PIPSC and the other federal public service unions submitted recommendations to the TBS on this issue earlier this year, as part of ongoing discussions around this future public service model – one that TBS President Mona Fortier has publicly committed to.

While the guidance focuses on telework, it is unfortunately based on the current policy that was developed pre-pandemic. We have been pushing the Treasury Board for over 2 years to provide a full, clear and consistent definition of the hybrid workforce. We expected a more substantial document that took our recommendations into account.
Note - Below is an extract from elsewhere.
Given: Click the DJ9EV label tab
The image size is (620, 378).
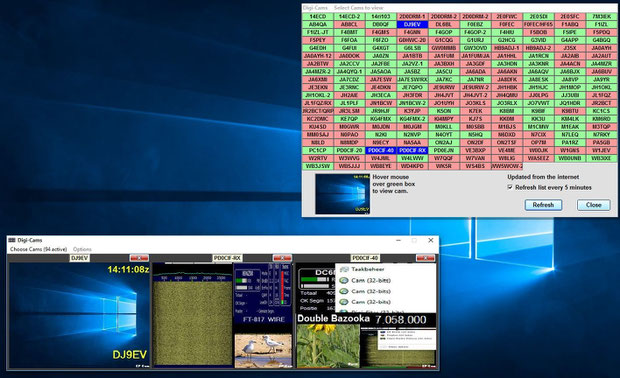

At a time when businesses, organizations and other unions across the country have started to embrace the new normal of 21st century work – a model that includes remote work – the government is showing that it lacks flexibility and remains stuck in a pre-pandemic mentality.

Its failure to evolve means it risks falling behind – and it will likely result in losing experienced public service professionals who will take their talents to employers that better embrace this new way of working.

A recent PIPSC survey found that a majority of our members preferred to continue working from home:

  • Over 60% prefer full-time telework
  • Over 25% prefer a hybrid model
  • 11% prefer returning to the workplace full time, with some flexibility to work occasionally from home

The survey also found that 60% of members indicated they can do all of their work from home. 25% said that most of their work can be done from home. Only 3% said that they cannot work from home.

We need to ensure that access to hybrid and telework arrangements is provided equitably, accommodates member preferences, and is approved without bias or unreasonable criteria. Accessibility and accommodations need to be considered. Home office expenses such as high-speed internet should be paid by the employer.

In addition, measures are needed to protect the right to disconnect and work-life balance. Departments and agencies must be transparent and work with our representatives on their plans to open up worksites. They must respect collective agreements and all applicable legislation.

Finally, there needs to be a clear plan and approach to open offices. Workplace strategies like hot-desking and hotelling need to be re-examined. 

We will continue to push the Treasury Board to improve and deliver on its commitment to a remote and hybrid work model. We will keep our members updated on a regular basis.